-------- Material provided --------

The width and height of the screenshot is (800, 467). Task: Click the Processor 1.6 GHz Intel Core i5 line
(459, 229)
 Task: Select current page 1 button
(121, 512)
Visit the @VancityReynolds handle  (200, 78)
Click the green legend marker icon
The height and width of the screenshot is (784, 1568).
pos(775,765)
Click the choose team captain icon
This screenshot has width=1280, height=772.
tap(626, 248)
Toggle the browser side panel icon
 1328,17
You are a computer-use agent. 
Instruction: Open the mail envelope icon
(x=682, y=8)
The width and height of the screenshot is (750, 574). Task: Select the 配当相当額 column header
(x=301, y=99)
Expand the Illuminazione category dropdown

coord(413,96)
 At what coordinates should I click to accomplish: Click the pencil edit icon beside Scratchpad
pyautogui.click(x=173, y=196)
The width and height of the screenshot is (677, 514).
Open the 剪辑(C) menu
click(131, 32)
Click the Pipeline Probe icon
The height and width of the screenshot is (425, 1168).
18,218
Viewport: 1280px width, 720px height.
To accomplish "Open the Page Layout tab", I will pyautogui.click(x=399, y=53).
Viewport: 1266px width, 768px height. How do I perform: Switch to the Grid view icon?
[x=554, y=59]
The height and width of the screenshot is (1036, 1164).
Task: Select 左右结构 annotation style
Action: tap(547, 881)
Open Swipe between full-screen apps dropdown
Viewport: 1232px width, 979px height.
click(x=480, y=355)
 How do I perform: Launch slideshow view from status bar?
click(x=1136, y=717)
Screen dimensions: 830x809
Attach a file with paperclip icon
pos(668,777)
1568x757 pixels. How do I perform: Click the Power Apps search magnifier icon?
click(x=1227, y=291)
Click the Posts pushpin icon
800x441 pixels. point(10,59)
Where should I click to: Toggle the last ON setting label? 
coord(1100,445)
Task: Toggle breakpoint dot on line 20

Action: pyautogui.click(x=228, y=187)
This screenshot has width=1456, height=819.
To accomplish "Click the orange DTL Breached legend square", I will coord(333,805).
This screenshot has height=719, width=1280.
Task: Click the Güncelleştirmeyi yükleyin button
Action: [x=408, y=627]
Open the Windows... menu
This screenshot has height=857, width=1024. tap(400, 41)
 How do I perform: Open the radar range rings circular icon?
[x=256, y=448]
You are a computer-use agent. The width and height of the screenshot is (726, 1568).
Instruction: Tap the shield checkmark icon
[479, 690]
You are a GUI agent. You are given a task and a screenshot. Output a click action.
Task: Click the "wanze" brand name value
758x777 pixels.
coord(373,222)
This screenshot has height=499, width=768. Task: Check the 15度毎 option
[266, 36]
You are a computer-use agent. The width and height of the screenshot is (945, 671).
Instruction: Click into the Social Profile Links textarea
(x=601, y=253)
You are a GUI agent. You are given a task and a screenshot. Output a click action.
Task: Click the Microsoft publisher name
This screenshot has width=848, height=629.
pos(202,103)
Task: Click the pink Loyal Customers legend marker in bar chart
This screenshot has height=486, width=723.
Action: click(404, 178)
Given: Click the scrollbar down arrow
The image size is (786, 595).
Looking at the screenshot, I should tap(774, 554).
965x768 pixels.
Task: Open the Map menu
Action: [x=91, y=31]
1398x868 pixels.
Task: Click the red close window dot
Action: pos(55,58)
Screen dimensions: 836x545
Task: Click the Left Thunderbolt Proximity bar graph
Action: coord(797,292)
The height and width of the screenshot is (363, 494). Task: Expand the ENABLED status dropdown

--------

■ **Problem**
Rewrite all of the material above with every occurrence of "icon" replaced by "symbol", leaving everything else unchanged.

■ **Right answer**
The width and height of the screenshot is (800, 467). Task: Click the Processor 1.6 GHz Intel Core i5 line
(459, 229)
 Task: Select current page 1 button
(121, 512)
Visit the @VancityReynolds handle  (200, 78)
Click the green legend marker symbol
The height and width of the screenshot is (784, 1568).
pos(775,765)
Click the choose team captain symbol
This screenshot has width=1280, height=772.
tap(626, 248)
Toggle the browser side panel symbol
 1328,17
You are a computer-use agent. 
Instruction: Open the mail envelope symbol
(x=682, y=8)
The width and height of the screenshot is (750, 574). Task: Select the 配当相当額 column header
(x=301, y=99)
Expand the Illuminazione category dropdown

coord(413,96)
 At what coordinates should I click to accomplish: Click the pencil edit symbol beside Scratchpad
pyautogui.click(x=173, y=196)
The width and height of the screenshot is (677, 514).
Open the 剪辑(C) menu
click(131, 32)
Click the Pipeline Probe symbol
The height and width of the screenshot is (425, 1168).
18,218
Viewport: 1280px width, 720px height.
To accomplish "Open the Page Layout tab", I will pyautogui.click(x=399, y=53).
Viewport: 1266px width, 768px height. How do I perform: Switch to the Grid view symbol?
[x=554, y=59]
The height and width of the screenshot is (1036, 1164).
Task: Select 左右结构 annotation style
Action: tap(547, 881)
Open Swipe between full-screen apps dropdown
Viewport: 1232px width, 979px height.
click(x=480, y=355)
 How do I perform: Launch slideshow view from status bar?
click(x=1136, y=717)
Screen dimensions: 830x809
Attach a file with paperclip symbol
pos(668,777)
1568x757 pixels. How do I perform: Click the Power Apps search magnifier symbol?
click(x=1227, y=291)
Click the Posts pushpin symbol
800x441 pixels. point(10,59)
Where should I click to: Toggle the last ON setting label? 
coord(1100,445)
Task: Toggle breakpoint dot on line 20

Action: pyautogui.click(x=228, y=187)
This screenshot has width=1456, height=819.
To accomplish "Click the orange DTL Breached legend square", I will coord(333,805).
This screenshot has height=719, width=1280.
Task: Click the Güncelleştirmeyi yükleyin button
Action: [x=408, y=627]
Open the Windows... menu
This screenshot has height=857, width=1024. tap(400, 41)
 How do I perform: Open the radar range rings circular symbol?
[x=256, y=448]
You are a computer-use agent. The width and height of the screenshot is (726, 1568).
Instruction: Tap the shield checkmark symbol
[479, 690]
You are a GUI agent. You are given a task and a screenshot. Output a click action.
Task: Click the "wanze" brand name value
758x777 pixels.
coord(373,222)
This screenshot has height=499, width=768. Task: Check the 15度毎 option
[266, 36]
You are a computer-use agent. The width and height of the screenshot is (945, 671).
Instruction: Click into the Social Profile Links textarea
(x=601, y=253)
You are a GUI agent. You are given a task and a screenshot. Output a click action.
Task: Click the Microsoft publisher name
This screenshot has width=848, height=629.
pos(202,103)
Task: Click the pink Loyal Customers legend marker in bar chart
This screenshot has height=486, width=723.
Action: click(404, 178)
Given: Click the scrollbar down arrow
The image size is (786, 595).
Looking at the screenshot, I should tap(774, 554).
965x768 pixels.
Task: Open the Map menu
Action: [x=91, y=31]
1398x868 pixels.
Task: Click the red close window dot
Action: pos(55,58)
Screen dimensions: 836x545
Task: Click the Left Thunderbolt Proximity bar graph
Action: coord(797,292)
The height and width of the screenshot is (363, 494). Task: Expand the ENABLED status dropdown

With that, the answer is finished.